Thursday, October 3, 2013

Getting into Peaceful Politics

Reading the news about American politics, I can see that one really needs a good grounding in English, a firm knowledge on politics and handling political wranglings, as well as having a good supportive network of officials who value and will stand by you through thick and thin. I wonder if our Kababayan in the United States of America view this as true. I am sure that they also want to advance politically and not just wait on the sidelines, watching what will happen to the fight between Democrats and Republicans. I hope they would stand by democratic principles.

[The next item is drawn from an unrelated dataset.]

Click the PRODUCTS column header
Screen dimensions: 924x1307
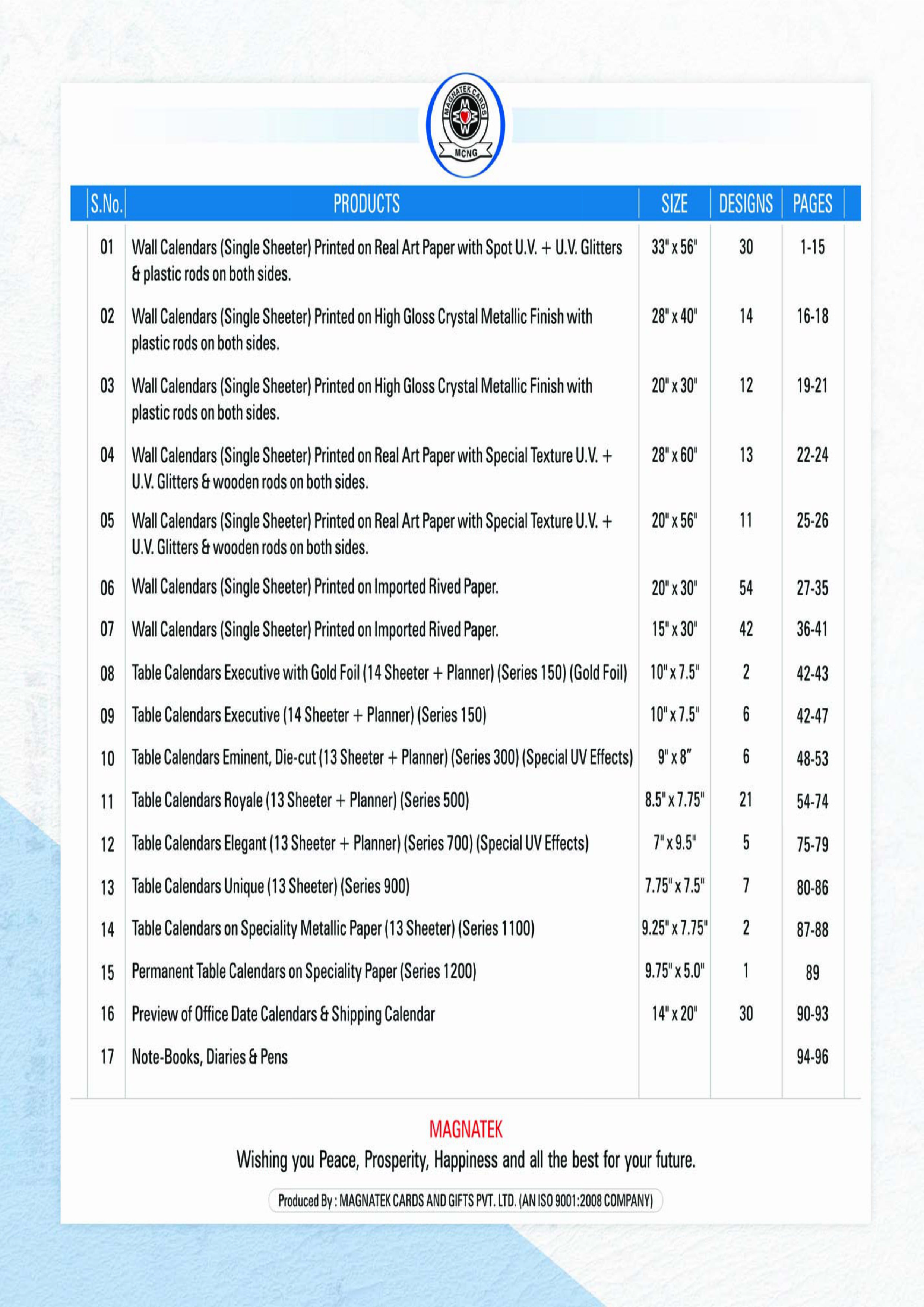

Now why is it so difficult for the Republicans to see the value of health care? It seems as if this is going back to square one, defending the value of the law so that all of the American people, not just our Kababayan, mind you, could enjoy living and when getting sick, know that they could always go to health institutions and be cared for. That's as simple as I understand the health care which the Republicans want to curtail by delaying its funding.
How could the American voters vote into office such people who would not want them to get cared for? I don't really understand that side of the question. Maybe it is time to

Our political conflicts in the Philippines have been resolved not only in the halls of Congress but outside, in the People Power sites since 1986. I think that People Power should not be misused again, as what happened during the Estrada administration. We must be more circumspect now and see through the hidden aims of people who are behind the scenes and stoking the fires for us to conduct People Power.

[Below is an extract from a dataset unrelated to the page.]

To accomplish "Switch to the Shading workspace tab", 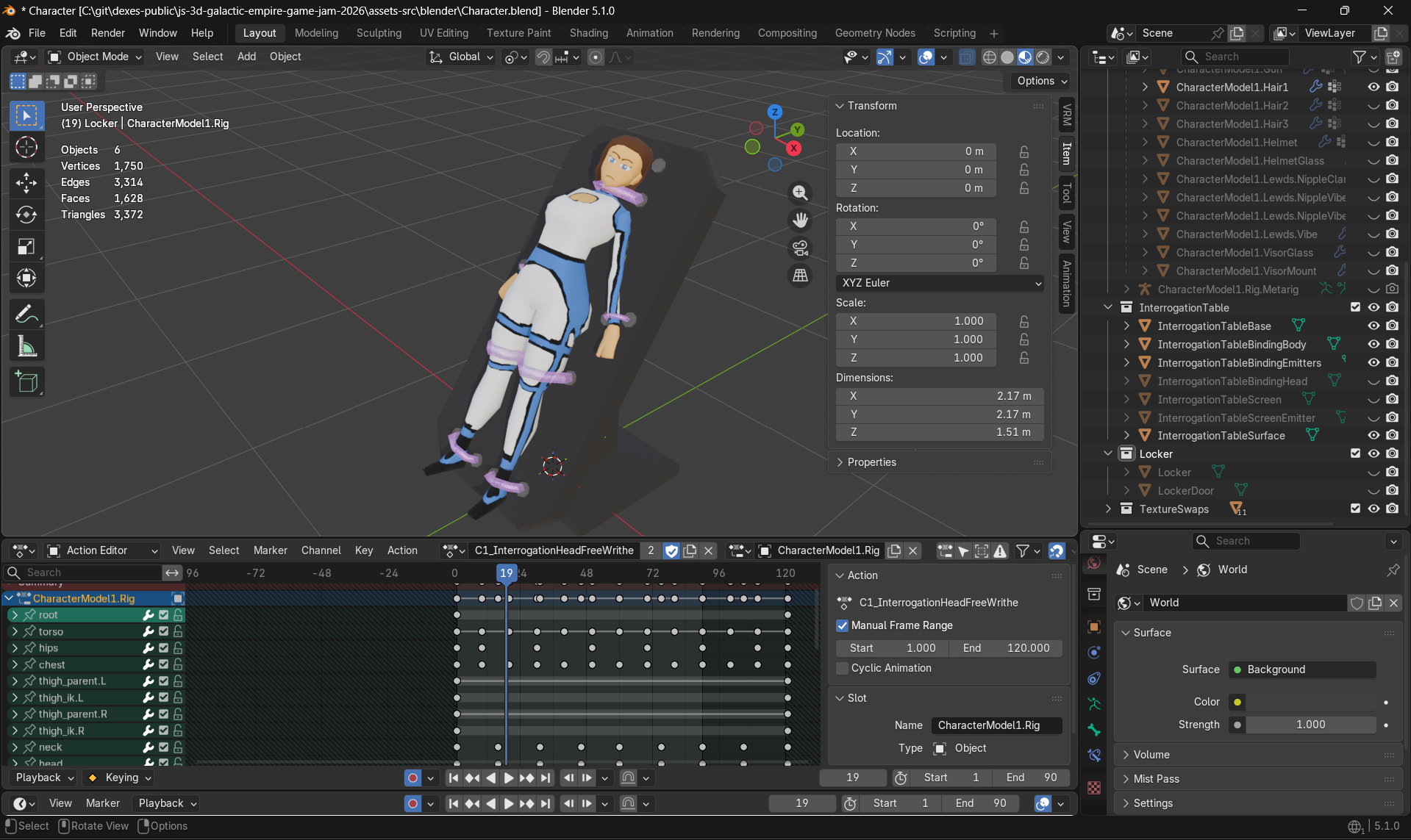I will (588, 33).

It is good that we are able to hold PP so that we can air out our views in public, which otherwise could be shut out in the media -- which by the way selects those views of people that should be printed or aired. Not all have a say. But being in the demonstration allows us to feel and shout our slogans if need be in order to give vent to our pent-up emotions.

Some quarters are still hopeful for the resurrection of GMA in the political limelight. Or some pork-barrel-guilty senators want the issue to die or to let those pushing for its abolition to fade away as well. Hence, the intelligence community has to be more vigorous in unearthing such plans of these people and find out how to quash their anti-democratic acts even before they are started. That is what those funds are for, right? and not for destroying the work of democratic writers who are asserting their principles in their works.

Come October 4th, tomorrow, let us bring banners of peace, and flyers detailing how we can use democratic means to resolve conflicts, no longer attracted to quick fixes like violence, and murder. (Let us have more artworks and paintings most of all that will depict peace-loving themes.) I think that is what is lacking in our educational system, ideas on how to negotiate (which most of the time is only confined to business and some social-work courses.)We must teach the young, starting as early as the grades on how to assert themselves, how to get what they want in a gentle manner, and how to have their way without using fisticuffs.